Json’s breakdown into schema and data

The number of attribute names is limited in our data schema. So, we can put them in a separate file and store the number instead. We will also make a few more changes, taking into account that json's are always objects here.

The actual storage format for json object schemas

Yes, we essentially squeezed our data, reducing the scope for the algorithm. But on the other hand, we have slowed down access to the data quite a bit, but the algorithm still helps by compressing similar values ​​stored nearby.

We set the page size to 1 KiB and it turns out that while we optimized the format so that, on the one hand, the reading was not very slow, and on the other - the data was packed as well as possible, we ... had already bypassed the "optimized tables" both in size and for ease of use. But not for nothing that it was all! The maximum gain should be from the compression of the values ​​of attributes, properties and schemes. We set zlib on and check that it takes a little time to read data from the database against the background of the rest of the work. Satisfied with the result, switch to other tasks.

Get rid of unnecessary


We begin to reduce with the search for data that can be eliminated. It turns out that during the existence of the format, we have learned to do without the largest connection. This is 10% of the size!

The code for this data was still tied, but the necessary changes are rather trivial. But already released applications are not so easy to change. We strive to maintain as long as possible not only backward, but also direct compatibility. And if the first is familiar to everyone, then about the second, many may not happily think. We have to support it because of the rather long tail of users who, for various reasons, have turned off the automatic update and are not in a hurry to switch to the new version of the application.

Distribution of users by version
Distribution of users by version

At the very top - the distribution of users on the latest versions of Android-applications. Below is iOS.
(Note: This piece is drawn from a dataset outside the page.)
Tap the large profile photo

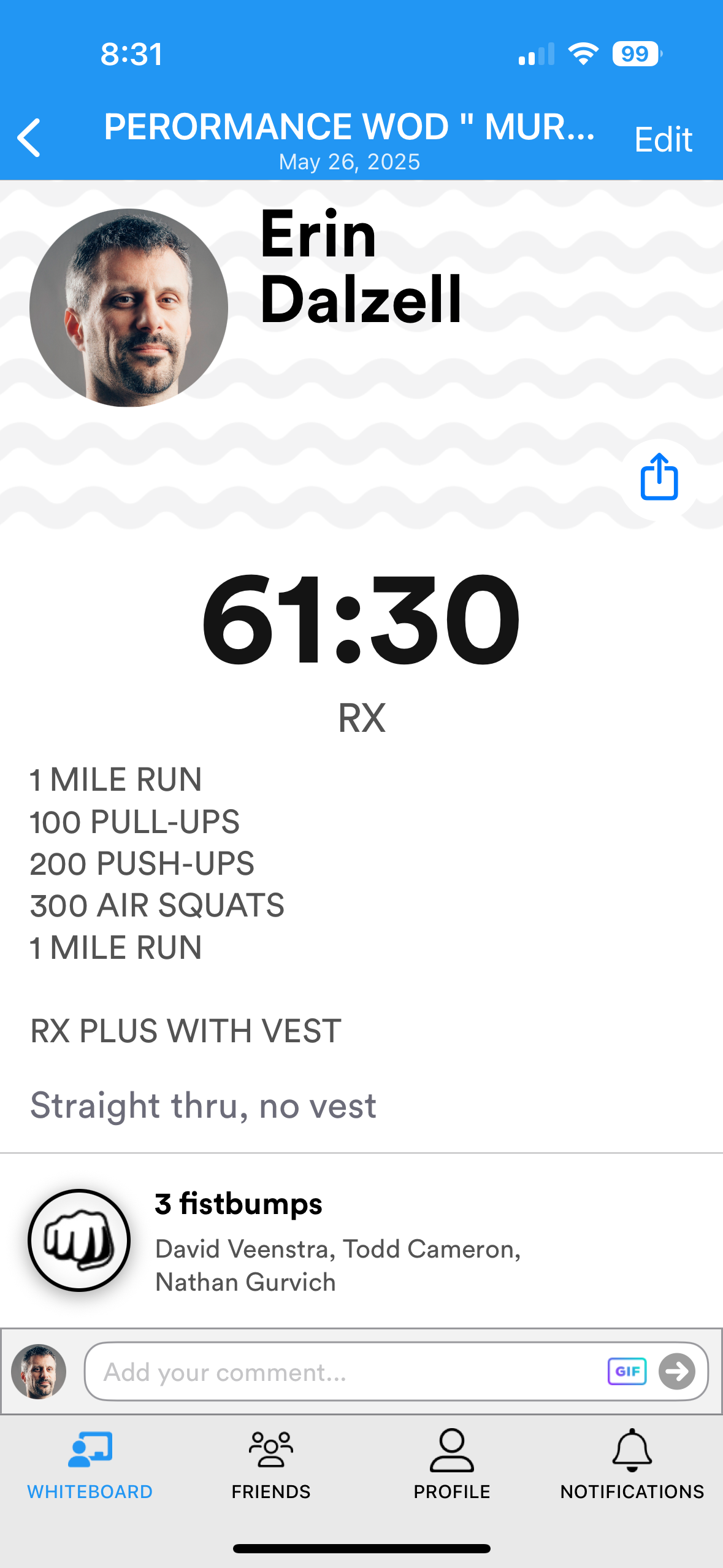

It is easy to see that users of iOS devices update much more willingly, but even among them there are a lot of users of old versions.

Also, we are still releasing new data for the frozen version under Windows Phone. And let WP8 users make up only a small fraction of our audience, in absolute numbers it is almost 200,000 per month.
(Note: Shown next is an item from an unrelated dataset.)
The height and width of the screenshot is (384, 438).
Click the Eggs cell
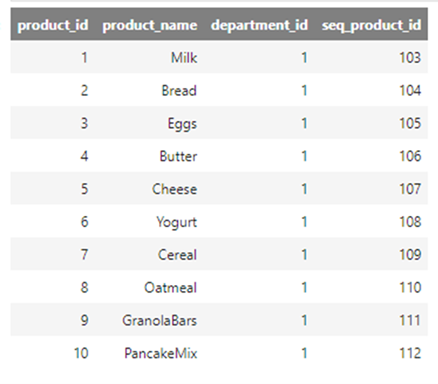[182, 124]
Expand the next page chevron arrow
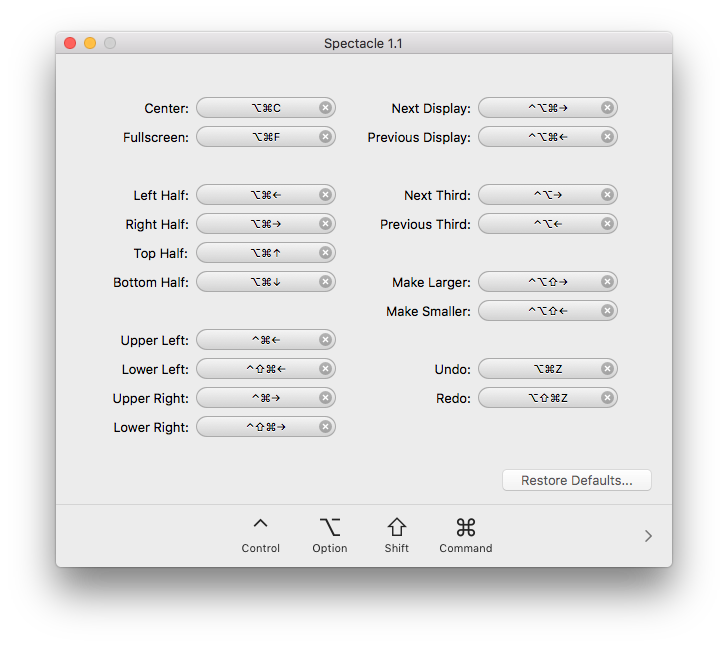 pos(648,536)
We have already had a mechanism for a long time, which allows us to release several data formats, and automatically determines which versions should be accessed. The opportunity is good, but you still need to learn how to unload these formats. The first big task was the implementation of the service, which will receive all data and filter the new for the old database format and the old for the new.

A nice bonus from the work done is a reduction in the size of monthly updates, since the remote connection has changed a lot from month to month, inflating the size of diffs.

If you look at the remaining data, then in total you can squeeze out the same 10%, but the price will be incomparably higher. While decided not to touch.

Optimize current storage format


As it was written above, we made pages of the size of 1 KiB and packed not all binary storages.

The first thing we are doing is trying to pack more and pages with links, and check that the difference in the speed of obtaining data is in the region of error.

The next item is choosing the optimal page size. The larger the page size, the more efficiently the data is compressed, but the slower the data is sampled. And if, with an increase in page size, time and memory costs grow linearly, the gain becomes less noticeable. After the tests we decide to increase the size to 8 KiB.

Impact of page size on large samples
If an increase in the page is expectedly slowed down by small samples, then the large ones from hundreds of elements even accelerate. This means that, in a good way, you need to choose different sizes for storage depending on the use cases of the data stored in them.

In total, only these two points allow reducing the base by 18%!

Change the compression format


zlib is, of course, a classic, but zstd provides a high decompression speed with a greater degree of compression. Moreover, zstd allows you to first build a single dictionary for all available data, and then save it once and compress all pages with it. Thus, we decently slow down the process of forming a database file, but then squeeze out an additional 8%.

We add entrances


Easy way


The easiest way is to make each porch a separate object, index them separately (by rough estimates + 10% of the index size) and store their geometry separately in the data for drawing a map.

This method will inflate the database in total by 3%. At the previous stages, we won more than enough to calm down and work with the entrances in the usual way, but ... at the time of the start of work, we were not sure about it, and work on the alternative format was parallel.

Detailed assessment, for those interested
Let's try to evaluate the increase in the size of the package with the database for each object:

8 byte - identifier
6 bytes - numbers of used storages (data + five properties; properties are separated from the main data and stored in a binary form, as they are often needed for a large number of objects at once)
3 bytes - index in data storage,
2 bytes - the offset of the object data,
5 bytes - data values ​​- 2 bytes per circuit, 3 bytes on average for information about apartments (we assume that there will be a lot of repetition and the data itself is stored once),
6 bytes - the offset of the coordinates data (the other properties have many duplicate values ​​and will be collapsed),
8 bytes - coordinate values.

Total 38 bytes per object. In the case of Moscow, this is 4.5 MiB for more than 124 thousand collected inputs.

Next, we need to store more and the connection between the house and the inputs, it is 2.5 bytes for each apartment building and 8 bytes for each input. Another 1 MiB.

Now we consider how much it will take in the map.

First, we must store the geometry. For polylines, the first point always takes 8 bytes, and all subsequent ones are stored in the form of diffs of the required accuracy. Here we are satisfied with precision to decimeters. Most of the inputs consist of two points, not far from each other, and therefore we can assume that the geometry itself will occupy 10 bytes. Total 1.2 MiB.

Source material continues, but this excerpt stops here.